(Dataset excerpts)
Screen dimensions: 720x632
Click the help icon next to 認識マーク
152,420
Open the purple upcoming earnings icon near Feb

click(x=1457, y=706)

▸ Requirement:
Copy the data above in full, character for character.

▸ Output:
Screen dimensions: 720x632
Click the help icon next to 認識マーク
152,420
Open the purple upcoming earnings icon near Feb

click(x=1457, y=706)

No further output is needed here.